Abstract

Importance  Clonal hematopoiesis of indeterminate potential (CHIP) is linked to an increased incidence of cardiovascular and malignant diseases.

Objective  To determine whether CHIP is associated with cardiotoxic effects in patients with breast cancer receiving trastuzumab.

Design, Setting, and Participants  Analyses of human cohorts with complementary animal experimentation were performed using a nationwide population-based cohort (UK Biobank), 1 tertiary referral center (Seoul National University Hospital [SNUH]), and a controlled laboratory setting. UK Biobank participants were enrolled between 2006 and 2010, and SNUH patients were enrolled from January 2004 to March 2024. Data were analyzed from March 2021 to February 2026.

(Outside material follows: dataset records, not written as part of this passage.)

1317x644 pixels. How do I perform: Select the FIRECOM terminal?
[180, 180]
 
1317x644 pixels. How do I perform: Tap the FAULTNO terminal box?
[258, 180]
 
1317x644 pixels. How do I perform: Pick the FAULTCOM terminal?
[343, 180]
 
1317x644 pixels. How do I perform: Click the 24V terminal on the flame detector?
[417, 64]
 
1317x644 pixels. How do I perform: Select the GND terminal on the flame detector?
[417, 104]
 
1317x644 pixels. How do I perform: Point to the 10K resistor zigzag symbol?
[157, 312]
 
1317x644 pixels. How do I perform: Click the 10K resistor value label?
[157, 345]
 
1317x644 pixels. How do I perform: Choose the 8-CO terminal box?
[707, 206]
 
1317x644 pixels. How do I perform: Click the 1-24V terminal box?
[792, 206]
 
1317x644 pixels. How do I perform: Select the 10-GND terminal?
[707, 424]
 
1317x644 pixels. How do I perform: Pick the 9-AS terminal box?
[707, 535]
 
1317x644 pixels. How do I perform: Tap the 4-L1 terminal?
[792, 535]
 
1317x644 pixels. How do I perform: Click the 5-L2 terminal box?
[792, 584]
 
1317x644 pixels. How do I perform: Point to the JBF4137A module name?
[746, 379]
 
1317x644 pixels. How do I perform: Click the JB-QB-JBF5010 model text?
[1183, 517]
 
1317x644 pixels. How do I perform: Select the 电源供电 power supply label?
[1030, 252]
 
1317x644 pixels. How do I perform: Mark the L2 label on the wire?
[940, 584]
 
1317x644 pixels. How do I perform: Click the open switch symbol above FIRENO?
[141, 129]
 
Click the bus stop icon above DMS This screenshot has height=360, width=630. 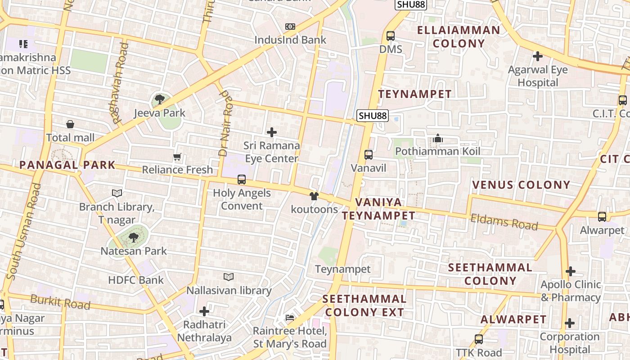(390, 36)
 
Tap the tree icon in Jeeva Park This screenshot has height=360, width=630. (159, 99)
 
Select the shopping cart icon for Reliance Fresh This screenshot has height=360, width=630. (177, 157)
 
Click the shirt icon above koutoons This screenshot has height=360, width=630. (314, 196)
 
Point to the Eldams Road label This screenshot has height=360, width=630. (504, 222)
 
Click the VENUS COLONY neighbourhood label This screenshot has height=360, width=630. (521, 185)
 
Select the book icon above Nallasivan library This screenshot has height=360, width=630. (229, 277)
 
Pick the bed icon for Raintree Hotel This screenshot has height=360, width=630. (290, 318)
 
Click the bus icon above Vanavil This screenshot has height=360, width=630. (369, 155)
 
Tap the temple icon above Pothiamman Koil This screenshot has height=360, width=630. (437, 139)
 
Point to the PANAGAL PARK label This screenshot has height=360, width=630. (68, 165)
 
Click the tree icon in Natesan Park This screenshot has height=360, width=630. (133, 238)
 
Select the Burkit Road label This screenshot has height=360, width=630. (60, 302)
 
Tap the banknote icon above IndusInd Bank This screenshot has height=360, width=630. (290, 27)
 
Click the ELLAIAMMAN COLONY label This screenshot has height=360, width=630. (459, 37)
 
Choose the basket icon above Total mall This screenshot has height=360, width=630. (70, 124)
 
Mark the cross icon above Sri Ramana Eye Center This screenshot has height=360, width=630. (272, 132)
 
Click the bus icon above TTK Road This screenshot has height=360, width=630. (479, 339)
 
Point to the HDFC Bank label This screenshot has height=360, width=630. (136, 280)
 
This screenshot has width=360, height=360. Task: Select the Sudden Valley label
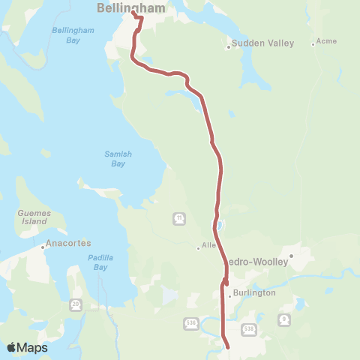(x=253, y=44)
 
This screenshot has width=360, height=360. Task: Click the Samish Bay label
(x=118, y=159)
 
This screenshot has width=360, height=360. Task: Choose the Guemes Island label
(x=33, y=218)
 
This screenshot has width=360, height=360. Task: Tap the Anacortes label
(x=68, y=244)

Main outcome measures  Incident heart failure (HF) in the UK Biobank cohort and trastuzumab-related cardiotoxic effects in the SNUH cohort were the main outcome measures. Trastuzumab-related cardiotoxic effects were defined using established clinical criteria (European Society of Cardiology [ESC], Canadian Trastuzumab Working Group, and Cardiac Review and Evaluation Committee [CREC]). Fine-Gray competing risk models were used to account for death and myocardial infarction; multivariable models were adjusted for age and cardiovascular risk factors in both cohorts, with additional adjustment for anthracycline use in the SNUH cohort. Changes in left ventricular ejection fraction (LVEF) were assessed in Tet2-deficient bone marrow chimeric mice following trastuzumab exposure.

Results  Overall, 15 729 patients with breast cancer from the UK Biobank cohort (mean [SD] age, 58.8 [7.3] years; 107 [0.68%] male) and 454 female patients with breast cancer who received trastuzumab from the SNUH cohort (mean [SD] age, 52.0 [9.6] years) were included. The corresponding 2-year cumulative incidence values for trastuzumab-related cardiotoxic effects were 15.7% vs 5.0% by ESC criteria (Gray test P = .001), 19.9% vs 10.8% by Canadian criteria (P = .01), and 20.9% vs 11.3% by CREC criteria (P = .02). Using the ESC definition, CHIP positivity (variant allele frequency ≥1.0%) was associated with cardiotoxic effects in multivariable competing risk analysis (adjusted subdistribution hazard ratio, 1.91; 95% CI, 1.32-2.76). Tet2-deficient mice demonstrated a significant LVEF reduction following trastuzumab treatment (effect size, −4.2%; 95% CI, −7.91 to −0.49; P = .03); other experimental groups showed no significant change.

Conclusions and Relevance  In this cohort study, the presence of CHIP was associated with increased susceptibility to trastuzumab-related cardiotoxic effects.